= Helffer–Sjöstrand formula =

Mathematical tool from spectral theory and functional analysis

The Helffer–Sjöstrand formula is a mathematical tool used in spectral theory and functional analysis to represent functions of self-adjoint operators. Named after Bernard Helffer and Johannes Sjöstrand, this formula provides a way to calculate functions of operators without requiring the operator to have a simple or explicitly known spectrum.
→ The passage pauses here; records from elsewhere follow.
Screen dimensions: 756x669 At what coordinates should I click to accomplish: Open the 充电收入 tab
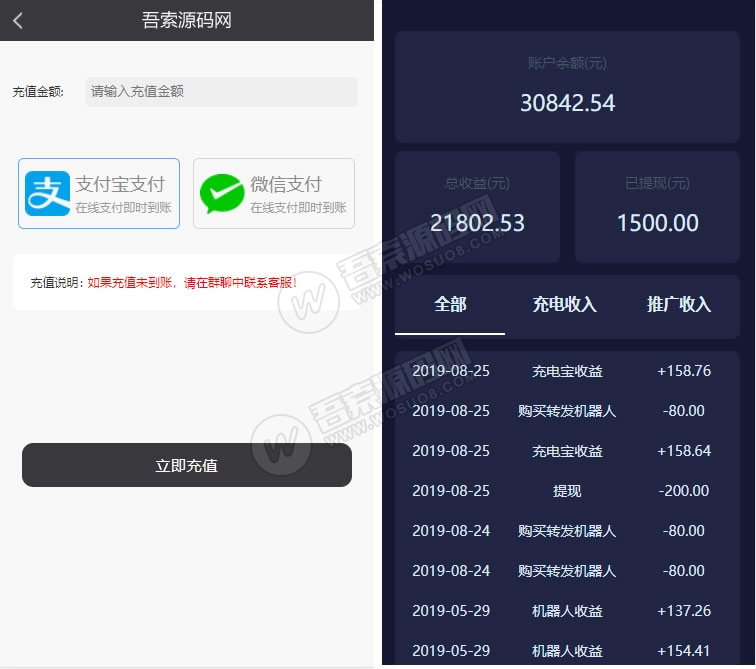point(564,305)
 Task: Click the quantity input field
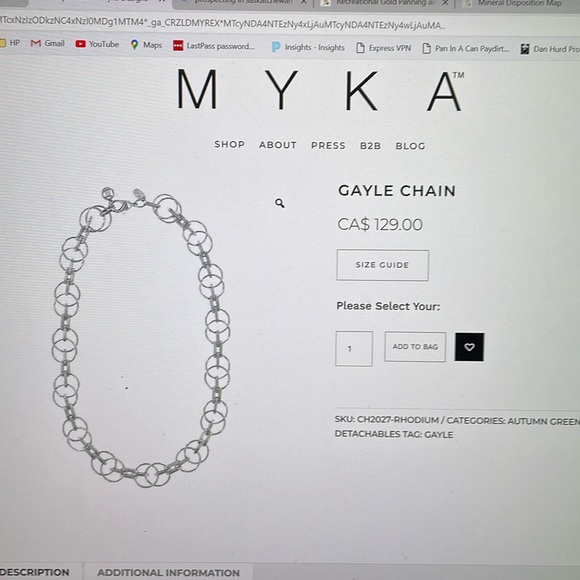[354, 349]

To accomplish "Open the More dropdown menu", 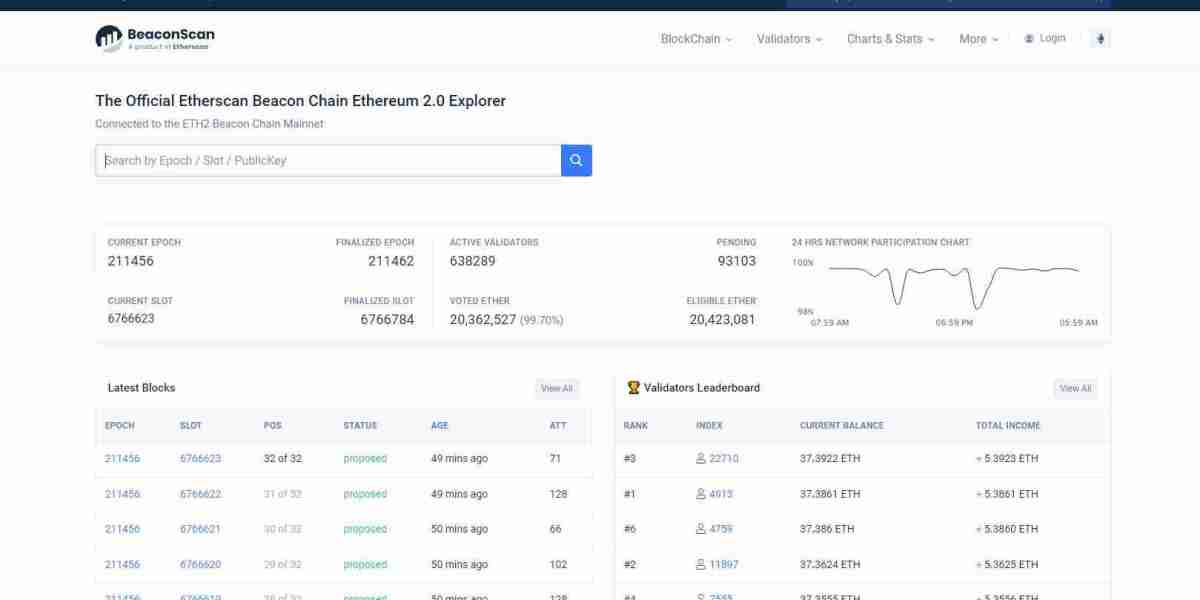I will 978,39.
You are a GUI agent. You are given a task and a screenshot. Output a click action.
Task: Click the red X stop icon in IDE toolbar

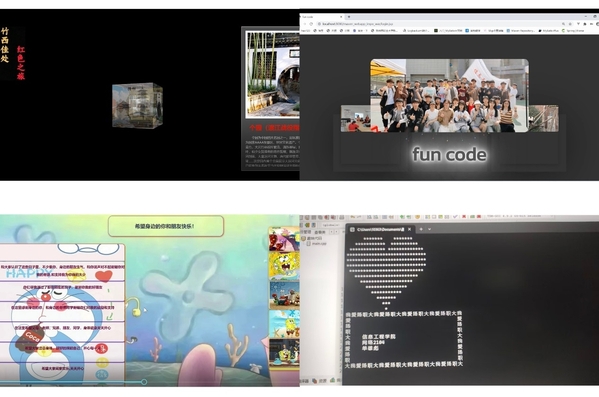pos(464,217)
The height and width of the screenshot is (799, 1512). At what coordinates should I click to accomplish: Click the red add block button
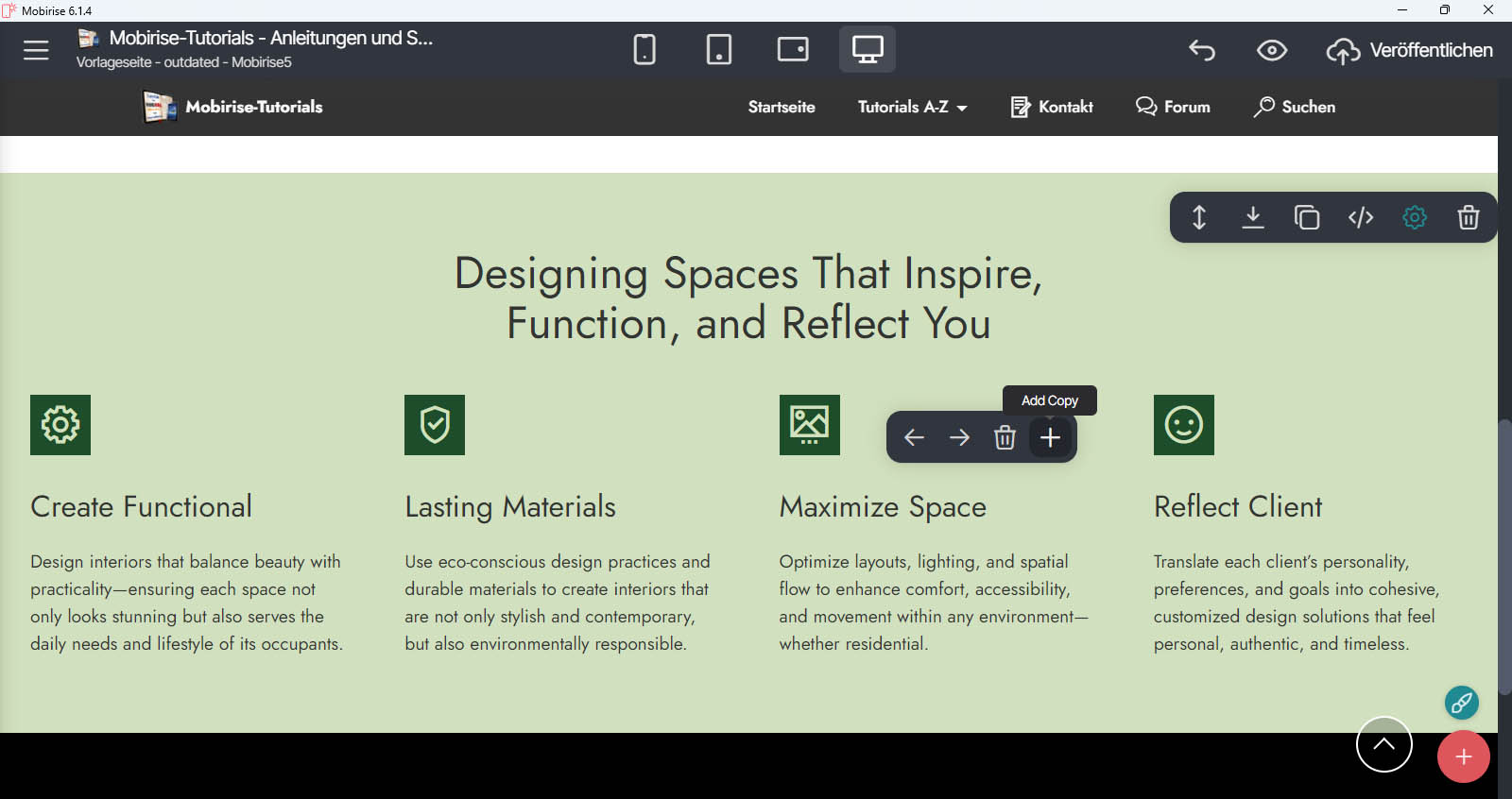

It is especially useful in quantum mechanics, condensed matter physics, and other areas where understanding the properties of operators related to energy or observables is important.

== Background ==

If $f \in C_c^\infty (\mathbb{R})$, then we can find a function $\tilde f \in C_c^\infty (\mathbb{C})$ such that $\tilde{f}|_{\mathbb{R}} = f$, and for each $N \ge 0$, there exists a $C_N > 0$ such that

$|\bar{\partial} \tilde{f}| \leq C_N |\operatorname{Im} z|^N.$

Such a function $\tilde{f}$ is called an almost analytic extension of $f$.

== The formula ==

If $f \in C_c^\infty(\mathbb{R})$ and $A$ is a self-adjoint operator on a Hilbert space, then

$f(A) = \frac{1}{\pi} \int_{\mathbb{C}} \bar{\partial} \tilde{f}(z) (z - A)^{-1} \, dx \, dy$

where $\tilde{f}$ is an almost analytic extension of $f$, and $\bar{\partial}_z := \frac{1}{2}(\partial_{Re(z)} + i\partial_{Im(z)})$.